My MS in Applied Mathematics with a BS in Applied Statistics, as well as 20+ years as a practicing actuary trumps your "able to read wikipedia"

I'm suitably impressed. Though I might tender my own credentials as an electronics technologist specializing in control systems (cybernetics) with some 30 "years before the mast" designing, building, and repairing various electronic systems for use in marine, automotive, and industrial applications.

Though I'll concede that my knowledge of statistics is a bit rough around the edges - a deficiency that I'm trying rectify.

Karotypes are not ordinal; they are categorical. You cannot get a bimodal distribution from categorical data. End of.
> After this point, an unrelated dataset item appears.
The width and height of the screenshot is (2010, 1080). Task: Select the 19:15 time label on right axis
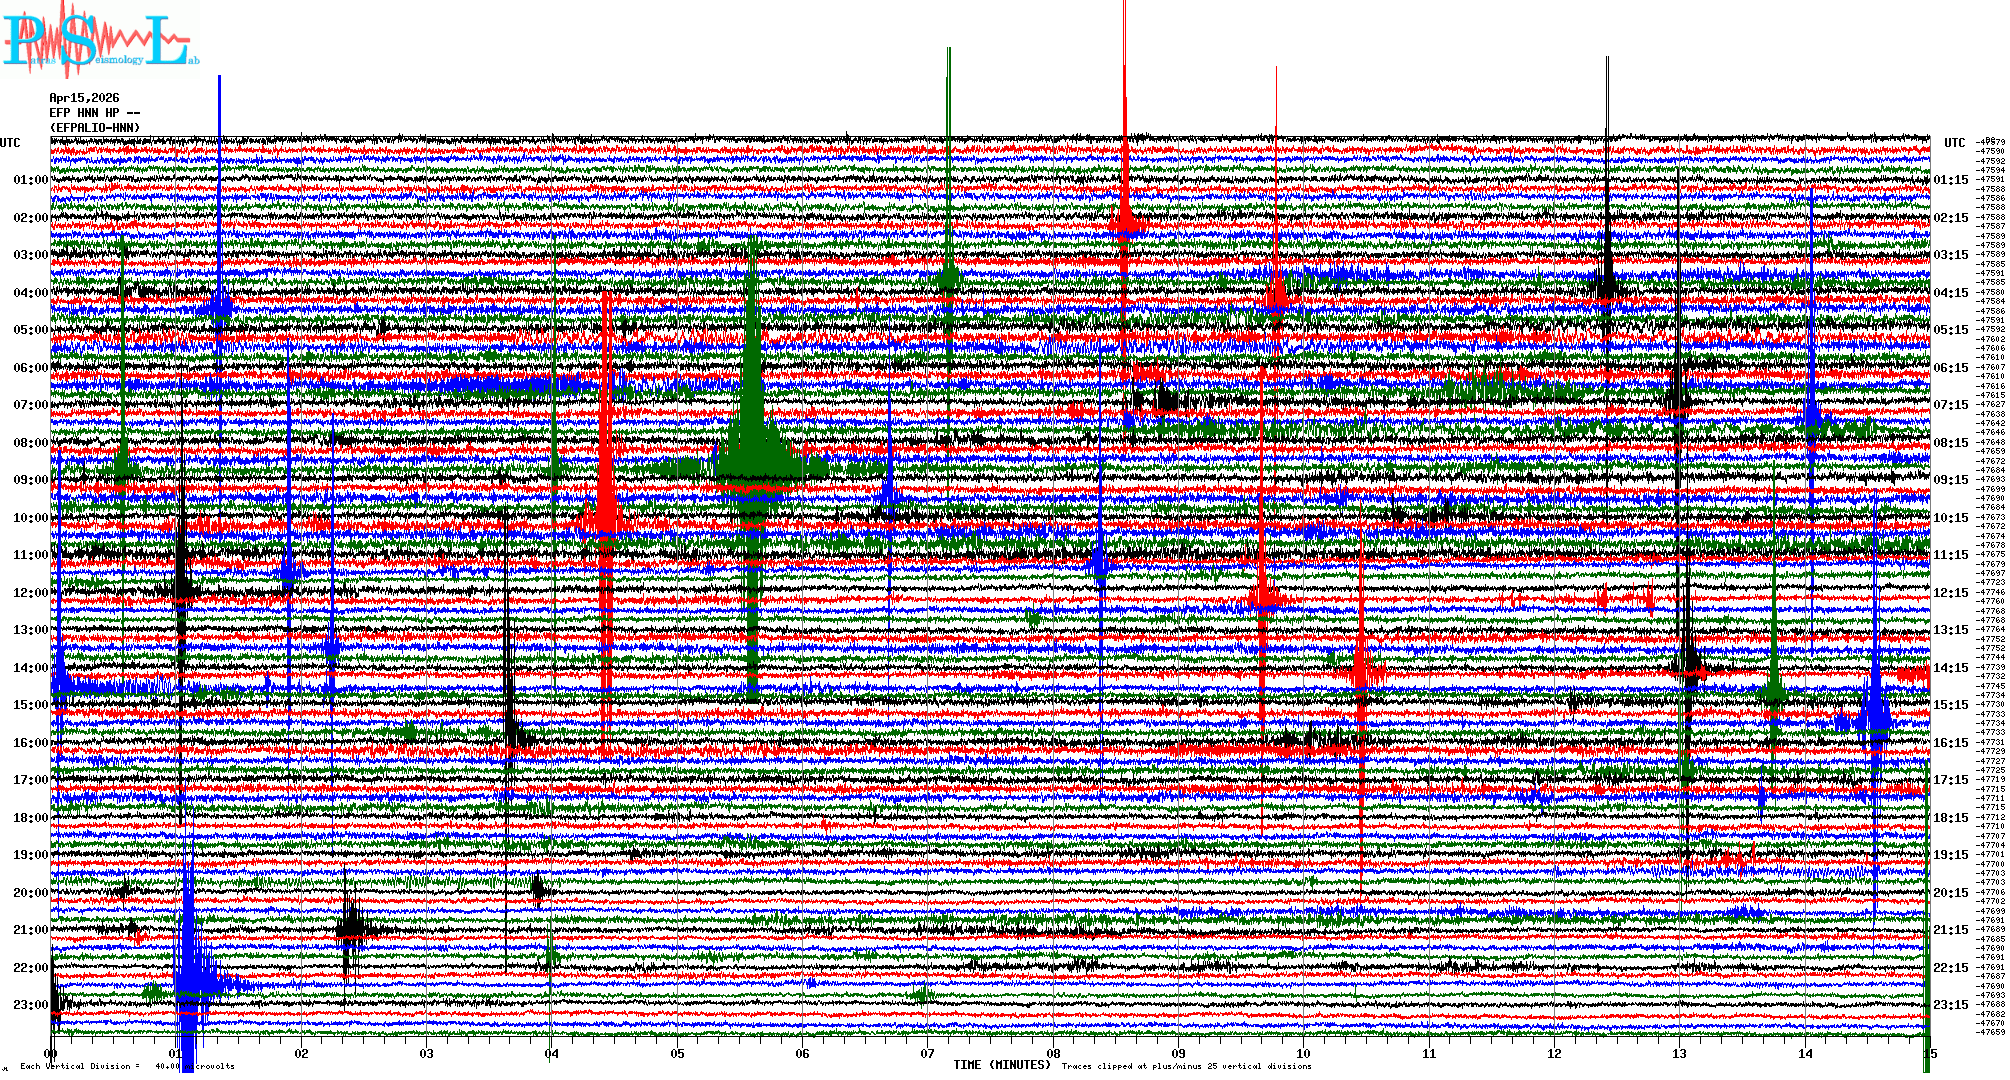click(x=1950, y=855)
I'm still waiting for your citations of the statistics literature as to why that can't be done.

I'm also waiting for you to actually look at and think about that joint-probability distribution I've posted before of karyotypes & heights. You might reasonably quibble about the order, but don't see how you reasonably deny that there IS a family of probability distributions for heights for EACH of the karyotypes listed. All of which might reasonably be put into the joint probability distribution shown.
 
Again, your inferences are incorrect.
Which "inferences"? To which conclusions? Show your work ...
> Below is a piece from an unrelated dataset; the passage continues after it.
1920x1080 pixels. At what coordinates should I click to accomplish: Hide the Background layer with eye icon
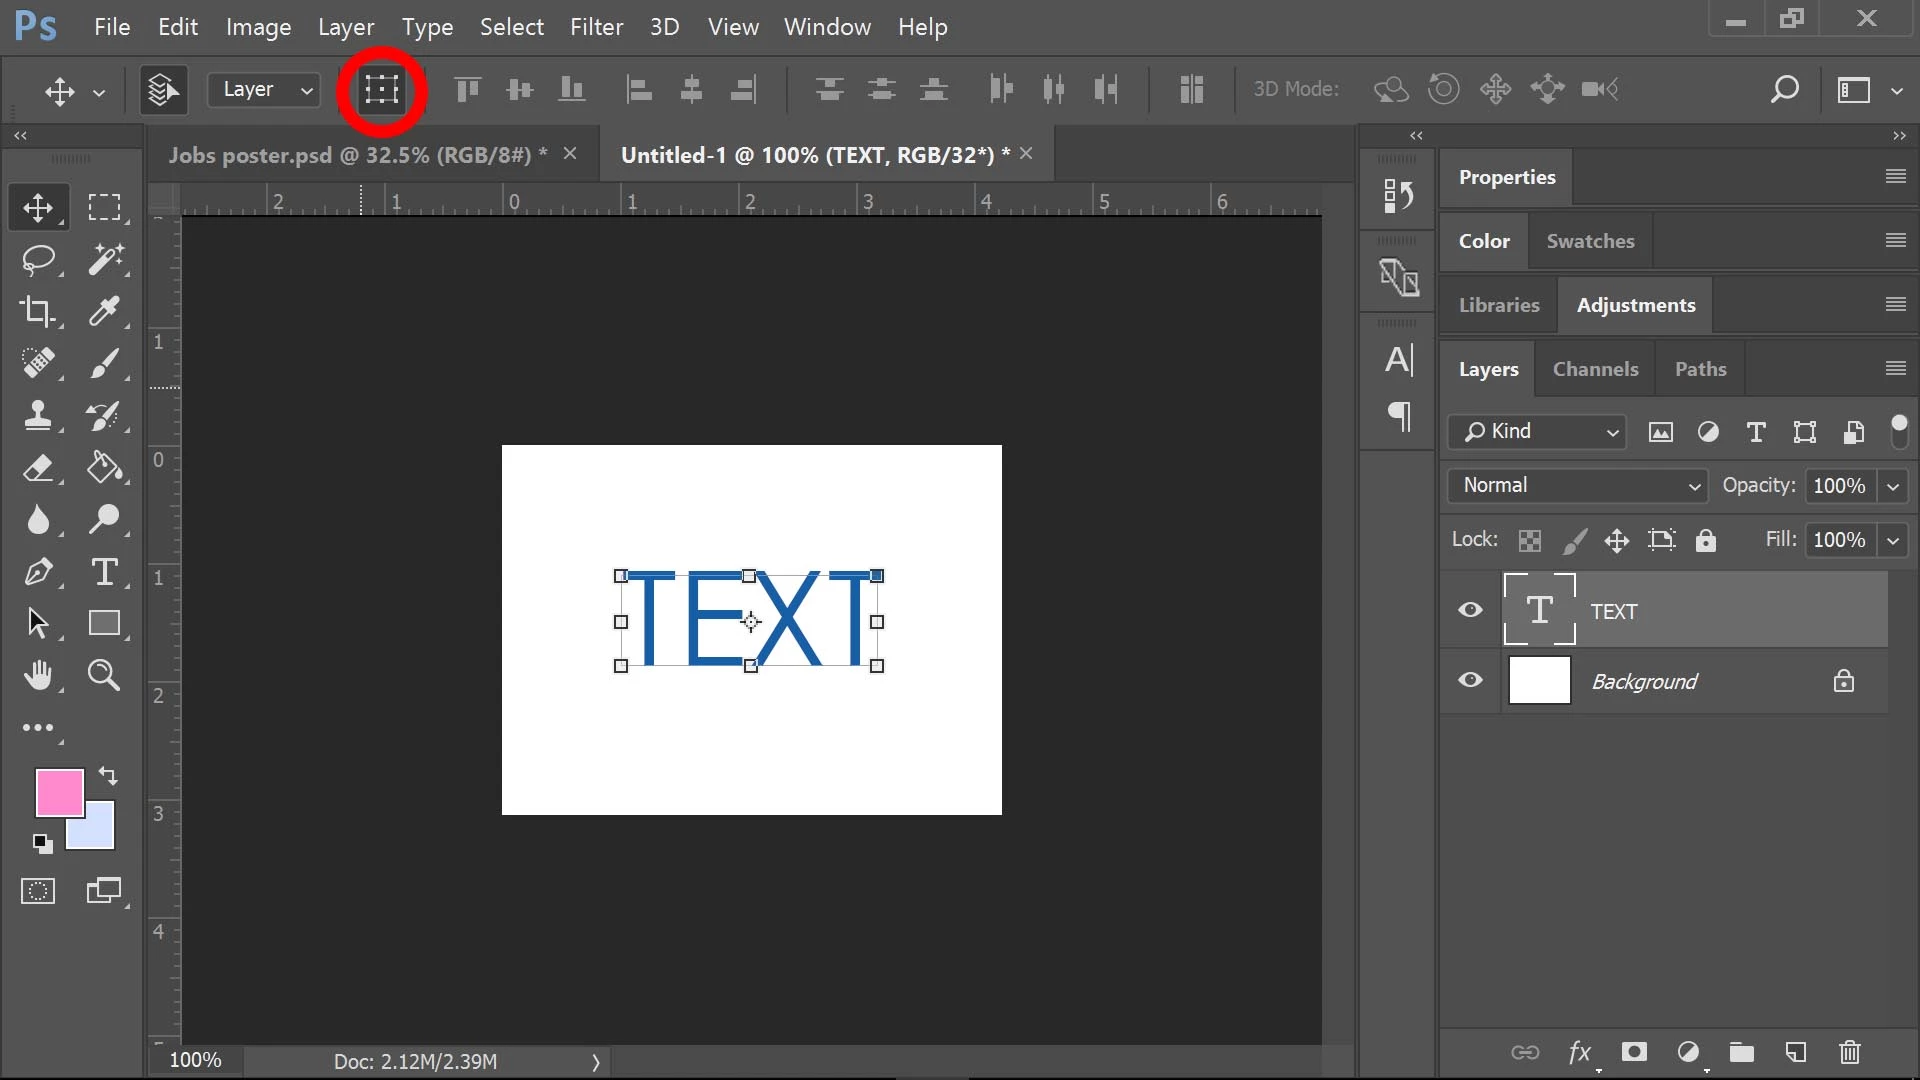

While Elliot does reference a definition that uses the term "adult", it also defines sex based on the PHENOTYPE, and whether that PHENOTYPE is the kind that produces ova or sperm.

The PHENOTYPE being referred to is the reproductive anatomy.

So? What's your point?

His very first JPG is from Parker's and Lehtonen's article on gamete dimorphism. Which explicitly includes the phrases "produces (habitually) large gametes" and "produces (habitually) small gametes". Those ARE the necessary and sufficient conditions for sex category membership. No gametes, no sex.

Here's the deal: If a person has the male phenotype for reproductive anatomy, they may or may not actively produce sperm. But they 100% cannot produce eggs.

Pray tell, where have I EVER said that if a person can't produce one type of gamete that it necessarily follows that they have to produce the other type?

Too many - you included - seem fixated on that argument. But that is not at all what many, including Paul Griffiths have been saying for years:

Nothing in the biological definition of sex requires that every organism be a member of one sex or the other. That might seem surprising, but it follows naturally from DEFINING each sex by the ability to do one thing: make eggs or make sperm. Some organisms can do both, while some can't do either [ergo, sexless].

https://aeon.co/essays/the-existence-of-biological-sex-is-no-constraint-on-human-diversity
 
I confess to having skipped some recent bits of this latest debate, but this whole argument about what does or doesn't constitute a this or a that reminds me of a famous (though unfortunately spurious and fictional) legal case sometimes called "Regina Vs. Saskatchewan," in which using impeccable logic, a man who shot a pony with a feather pillow for a saddle was charged under the Small Birds Act.
 
No doubt someone can do better. But I do not think either society or biology has moved from the concept of there being two sexes (even the idiots who try to maintain it's a "spectrum" haven't postulated a third sex), and I think biology is getting better at diagnosing the edge cases correctly, to the point where I don't actually think there are any genuine edge cases in purely biological terms. (What you do with a boy who has 5ARD who was mistakenly brought up as a girl is a social problem. He's a boy and he will grow up into a man, even if you called him Caster when he was a baby.)

There was a post on twitter some time back that I thought made a really good point regarding edge cases: You only know they're edge cases... because you know where the edge is.
 
I'm actually quite impressed and supportive of much of what she's said. Just a bit disappointed that she's now peddling quite unscientific claptrap.

Seriously, you keep asserting that scientists are "unscientific" because they don't use your definition.

By what authority and expertise do you demand that YOUR definition is the one that should be adopted? What relevant background and experience do you have that would convince anyone at all to take your word for it?